START Data supplied

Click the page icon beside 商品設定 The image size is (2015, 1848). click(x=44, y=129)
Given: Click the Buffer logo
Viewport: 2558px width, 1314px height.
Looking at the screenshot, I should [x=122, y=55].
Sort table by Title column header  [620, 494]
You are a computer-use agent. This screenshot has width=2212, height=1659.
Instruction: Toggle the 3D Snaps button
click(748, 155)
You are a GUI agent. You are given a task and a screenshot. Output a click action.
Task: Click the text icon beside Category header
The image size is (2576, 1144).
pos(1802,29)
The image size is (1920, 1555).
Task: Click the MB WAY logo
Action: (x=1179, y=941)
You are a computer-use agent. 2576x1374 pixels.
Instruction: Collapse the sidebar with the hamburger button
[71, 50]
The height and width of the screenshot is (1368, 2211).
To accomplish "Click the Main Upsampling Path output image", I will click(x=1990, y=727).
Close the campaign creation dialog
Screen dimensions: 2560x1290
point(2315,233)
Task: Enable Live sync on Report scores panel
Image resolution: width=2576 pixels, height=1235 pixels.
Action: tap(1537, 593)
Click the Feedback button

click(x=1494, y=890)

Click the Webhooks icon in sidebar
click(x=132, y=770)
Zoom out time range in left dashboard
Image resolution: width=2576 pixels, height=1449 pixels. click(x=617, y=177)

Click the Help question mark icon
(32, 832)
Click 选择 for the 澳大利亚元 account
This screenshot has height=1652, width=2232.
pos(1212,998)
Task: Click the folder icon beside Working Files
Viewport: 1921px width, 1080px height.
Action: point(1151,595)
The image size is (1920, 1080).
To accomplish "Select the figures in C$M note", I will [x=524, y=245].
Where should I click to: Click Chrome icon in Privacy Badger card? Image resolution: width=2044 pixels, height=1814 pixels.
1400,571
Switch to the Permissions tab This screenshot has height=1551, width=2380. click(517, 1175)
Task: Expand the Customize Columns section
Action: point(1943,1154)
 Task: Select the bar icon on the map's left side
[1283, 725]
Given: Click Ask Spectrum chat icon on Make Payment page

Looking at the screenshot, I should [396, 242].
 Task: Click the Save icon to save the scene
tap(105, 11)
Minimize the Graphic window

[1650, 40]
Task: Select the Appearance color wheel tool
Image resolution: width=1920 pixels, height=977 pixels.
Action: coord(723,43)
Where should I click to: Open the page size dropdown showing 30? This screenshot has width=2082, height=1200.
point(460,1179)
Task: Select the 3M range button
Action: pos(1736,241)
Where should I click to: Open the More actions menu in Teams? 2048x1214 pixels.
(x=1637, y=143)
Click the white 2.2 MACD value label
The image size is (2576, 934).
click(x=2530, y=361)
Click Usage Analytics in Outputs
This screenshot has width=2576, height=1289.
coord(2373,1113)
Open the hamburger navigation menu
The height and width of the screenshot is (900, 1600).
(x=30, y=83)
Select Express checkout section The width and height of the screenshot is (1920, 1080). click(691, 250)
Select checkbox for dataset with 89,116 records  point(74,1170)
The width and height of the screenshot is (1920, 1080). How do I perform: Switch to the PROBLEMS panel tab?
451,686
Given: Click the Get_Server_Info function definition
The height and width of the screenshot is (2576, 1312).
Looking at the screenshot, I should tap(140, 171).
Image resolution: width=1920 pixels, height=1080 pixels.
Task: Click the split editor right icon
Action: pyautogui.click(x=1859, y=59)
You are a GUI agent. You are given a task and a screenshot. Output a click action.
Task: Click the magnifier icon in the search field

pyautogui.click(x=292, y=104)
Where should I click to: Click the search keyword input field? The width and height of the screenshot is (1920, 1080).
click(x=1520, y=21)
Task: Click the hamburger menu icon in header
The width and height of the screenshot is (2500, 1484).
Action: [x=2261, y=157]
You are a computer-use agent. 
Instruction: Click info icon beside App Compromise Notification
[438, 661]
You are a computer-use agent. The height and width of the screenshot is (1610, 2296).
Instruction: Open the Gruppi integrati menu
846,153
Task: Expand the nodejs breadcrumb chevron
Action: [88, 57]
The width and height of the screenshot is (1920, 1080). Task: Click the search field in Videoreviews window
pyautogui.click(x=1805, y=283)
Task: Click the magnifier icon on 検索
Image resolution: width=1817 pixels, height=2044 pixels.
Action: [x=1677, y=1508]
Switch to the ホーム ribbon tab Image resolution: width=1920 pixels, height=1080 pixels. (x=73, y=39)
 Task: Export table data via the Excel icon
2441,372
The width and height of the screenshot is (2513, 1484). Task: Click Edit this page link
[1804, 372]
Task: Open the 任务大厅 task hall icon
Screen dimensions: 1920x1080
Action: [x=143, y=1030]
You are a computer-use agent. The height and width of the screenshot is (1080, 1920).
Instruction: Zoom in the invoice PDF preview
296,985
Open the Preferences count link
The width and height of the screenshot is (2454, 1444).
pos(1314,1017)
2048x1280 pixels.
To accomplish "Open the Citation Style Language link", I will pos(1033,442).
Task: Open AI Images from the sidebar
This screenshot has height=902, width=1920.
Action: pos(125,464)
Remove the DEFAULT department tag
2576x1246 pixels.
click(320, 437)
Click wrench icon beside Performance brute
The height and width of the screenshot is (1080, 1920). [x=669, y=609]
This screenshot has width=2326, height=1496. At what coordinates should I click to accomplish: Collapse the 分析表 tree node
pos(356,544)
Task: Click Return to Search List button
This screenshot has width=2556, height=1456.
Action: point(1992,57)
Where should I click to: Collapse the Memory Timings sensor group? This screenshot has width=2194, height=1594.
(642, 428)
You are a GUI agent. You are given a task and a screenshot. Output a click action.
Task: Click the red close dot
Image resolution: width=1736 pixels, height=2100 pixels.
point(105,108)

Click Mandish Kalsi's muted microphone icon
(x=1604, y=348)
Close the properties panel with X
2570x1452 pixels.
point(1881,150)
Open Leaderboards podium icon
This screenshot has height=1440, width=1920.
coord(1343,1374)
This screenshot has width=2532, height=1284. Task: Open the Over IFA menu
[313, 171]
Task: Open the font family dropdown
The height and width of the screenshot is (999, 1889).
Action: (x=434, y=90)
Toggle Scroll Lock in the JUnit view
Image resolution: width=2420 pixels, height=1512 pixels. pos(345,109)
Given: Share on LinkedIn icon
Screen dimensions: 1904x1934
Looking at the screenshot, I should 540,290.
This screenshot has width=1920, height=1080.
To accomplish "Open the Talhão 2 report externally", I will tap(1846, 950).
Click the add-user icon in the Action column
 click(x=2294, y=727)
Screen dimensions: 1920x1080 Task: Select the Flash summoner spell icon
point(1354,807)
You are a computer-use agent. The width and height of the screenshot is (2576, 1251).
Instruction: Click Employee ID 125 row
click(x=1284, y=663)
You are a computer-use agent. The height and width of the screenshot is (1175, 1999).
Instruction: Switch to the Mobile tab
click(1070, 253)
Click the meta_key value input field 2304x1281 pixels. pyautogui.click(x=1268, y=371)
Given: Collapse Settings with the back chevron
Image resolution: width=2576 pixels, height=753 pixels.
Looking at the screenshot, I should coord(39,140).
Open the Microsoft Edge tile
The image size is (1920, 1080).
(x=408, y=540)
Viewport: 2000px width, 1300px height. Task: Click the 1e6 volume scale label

END Data supplied

__What to produce__
An exact, complete copy of the records is the expected answer.

__Reply__
Click the page icon beside 商品設定 The image size is (2015, 1848). click(x=44, y=129)
Given: Click the Buffer logo
Viewport: 2558px width, 1314px height.
Looking at the screenshot, I should [x=122, y=55].
Sort table by Title column header  [620, 494]
You are a computer-use agent. This screenshot has width=2212, height=1659.
Instruction: Toggle the 3D Snaps button
click(748, 155)
You are a GUI agent. You are given a task and a screenshot. Output a click action.
Task: Click the text icon beside Category header
The image size is (2576, 1144).
pos(1802,29)
The image size is (1920, 1555).
Task: Click the MB WAY logo
Action: (x=1179, y=941)
You are a computer-use agent. 2576x1374 pixels.
Instruction: Collapse the sidebar with the hamburger button
[71, 50]
The height and width of the screenshot is (1368, 2211).
To accomplish "Click the Main Upsampling Path output image", I will click(x=1990, y=727).
Close the campaign creation dialog
Screen dimensions: 2560x1290
point(2315,233)
Task: Enable Live sync on Report scores panel
Image resolution: width=2576 pixels, height=1235 pixels.
Action: tap(1537, 593)
Click the Feedback button

click(x=1494, y=890)

Click the Webhooks icon in sidebar
click(x=132, y=770)
Zoom out time range in left dashboard
Image resolution: width=2576 pixels, height=1449 pixels. click(x=617, y=177)

Click the Help question mark icon
(32, 832)
Click 选择 for the 澳大利亚元 account
This screenshot has height=1652, width=2232.
pos(1212,998)
Task: Click the folder icon beside Working Files
Viewport: 1921px width, 1080px height.
Action: point(1151,595)
The image size is (1920, 1080).
To accomplish "Select the figures in C$M note", I will [x=524, y=245].
Where should I click to: Click Chrome icon in Privacy Badger card? Image resolution: width=2044 pixels, height=1814 pixels.
1400,571
Switch to the Permissions tab This screenshot has height=1551, width=2380. click(517, 1175)
Task: Expand the Customize Columns section
Action: point(1943,1154)
 Task: Select the bar icon on the map's left side
[1283, 725]
Given: Click Ask Spectrum chat icon on Make Payment page

Looking at the screenshot, I should [396, 242].
 Task: Click the Save icon to save the scene
tap(105, 11)
Minimize the Graphic window

[1650, 40]
Task: Select the Appearance color wheel tool
Image resolution: width=1920 pixels, height=977 pixels.
Action: coord(723,43)
Where should I click to: Open the page size dropdown showing 30? This screenshot has width=2082, height=1200.
point(460,1179)
Task: Select the 3M range button
Action: pos(1736,241)
Where should I click to: Open the More actions menu in Teams? 2048x1214 pixels.
(x=1637, y=143)
Click the white 2.2 MACD value label
The image size is (2576, 934).
click(x=2530, y=361)
Click Usage Analytics in Outputs
This screenshot has width=2576, height=1289.
coord(2373,1113)
Open the hamburger navigation menu
The height and width of the screenshot is (900, 1600).
(x=30, y=83)
Select Express checkout section The width and height of the screenshot is (1920, 1080). click(691, 250)
Select checkbox for dataset with 89,116 records  point(74,1170)
The width and height of the screenshot is (1920, 1080). How do I perform: Switch to the PROBLEMS panel tab?
451,686
Given: Click the Get_Server_Info function definition
The height and width of the screenshot is (2576, 1312).
Looking at the screenshot, I should tap(140, 171).
Image resolution: width=1920 pixels, height=1080 pixels.
Task: Click the split editor right icon
Action: pyautogui.click(x=1859, y=59)
You are a GUI agent. You are given a task and a screenshot. Output a click action.
Task: Click the magnifier icon in the search field

pyautogui.click(x=292, y=104)
Where should I click to: Click the search keyword input field? The width and height of the screenshot is (1920, 1080).
click(x=1520, y=21)
Task: Click the hamburger menu icon in header
The width and height of the screenshot is (2500, 1484).
Action: [x=2261, y=157]
You are a computer-use agent. 
Instruction: Click info icon beside App Compromise Notification
[438, 661]
You are a computer-use agent. The height and width of the screenshot is (1610, 2296).
Instruction: Open the Gruppi integrati menu
846,153
Task: Expand the nodejs breadcrumb chevron
Action: [88, 57]
The width and height of the screenshot is (1920, 1080). Task: Click the search field in Videoreviews window
pyautogui.click(x=1805, y=283)
Task: Click the magnifier icon on 検索
Image resolution: width=1817 pixels, height=2044 pixels.
Action: [x=1677, y=1508]
Switch to the ホーム ribbon tab Image resolution: width=1920 pixels, height=1080 pixels. (x=73, y=39)
 Task: Export table data via the Excel icon
2441,372
The width and height of the screenshot is (2513, 1484). Task: Click Edit this page link
[1804, 372]
Task: Open the 任务大厅 task hall icon
Screen dimensions: 1920x1080
Action: [x=143, y=1030]
You are a computer-use agent. The height and width of the screenshot is (1080, 1920).
Instruction: Zoom in the invoice PDF preview
296,985
Open the Preferences count link
The width and height of the screenshot is (2454, 1444).
pos(1314,1017)
2048x1280 pixels.
To accomplish "Open the Citation Style Language link", I will pos(1033,442).
Task: Open AI Images from the sidebar
This screenshot has height=902, width=1920.
Action: pos(125,464)
Remove the DEFAULT department tag
2576x1246 pixels.
click(320, 437)
Click wrench icon beside Performance brute
The height and width of the screenshot is (1080, 1920). [x=669, y=609]
This screenshot has width=2326, height=1496. At what coordinates should I click to accomplish: Collapse the 分析表 tree node
pos(356,544)
Task: Click Return to Search List button
This screenshot has width=2556, height=1456.
Action: point(1992,57)
Where should I click to: Collapse the Memory Timings sensor group? This screenshot has width=2194, height=1594.
(642, 428)
You are a GUI agent. You are given a task and a screenshot. Output a click action.
Task: Click the red close dot
Image resolution: width=1736 pixels, height=2100 pixels.
point(105,108)

Click Mandish Kalsi's muted microphone icon
(x=1604, y=348)
Close the properties panel with X
2570x1452 pixels.
point(1881,150)
Open Leaderboards podium icon
This screenshot has height=1440, width=1920.
coord(1343,1374)
This screenshot has width=2532, height=1284. Task: Open the Over IFA menu
[313, 171]
Task: Open the font family dropdown
The height and width of the screenshot is (999, 1889).
Action: (x=434, y=90)
Toggle Scroll Lock in the JUnit view
Image resolution: width=2420 pixels, height=1512 pixels. pos(345,109)
Given: Share on LinkedIn icon
Screen dimensions: 1904x1934
Looking at the screenshot, I should 540,290.
This screenshot has width=1920, height=1080.
To accomplish "Open the Talhão 2 report externally", I will tap(1846, 950).
Click the add-user icon in the Action column
 click(x=2294, y=727)
Screen dimensions: 1920x1080 Task: Select the Flash summoner spell icon
point(1354,807)
You are a computer-use agent. The width and height of the screenshot is (2576, 1251).
Instruction: Click Employee ID 125 row
click(x=1284, y=663)
You are a computer-use agent. The height and width of the screenshot is (1175, 1999).
Instruction: Switch to the Mobile tab
click(1070, 253)
Click the meta_key value input field 2304x1281 pixels. pyautogui.click(x=1268, y=371)
Given: Collapse Settings with the back chevron
Image resolution: width=2576 pixels, height=753 pixels.
Looking at the screenshot, I should coord(39,140).
Open the Microsoft Edge tile
The image size is (1920, 1080).
(x=408, y=540)
Viewport: 2000px width, 1300px height. Task: Click the 1e6 volume scale label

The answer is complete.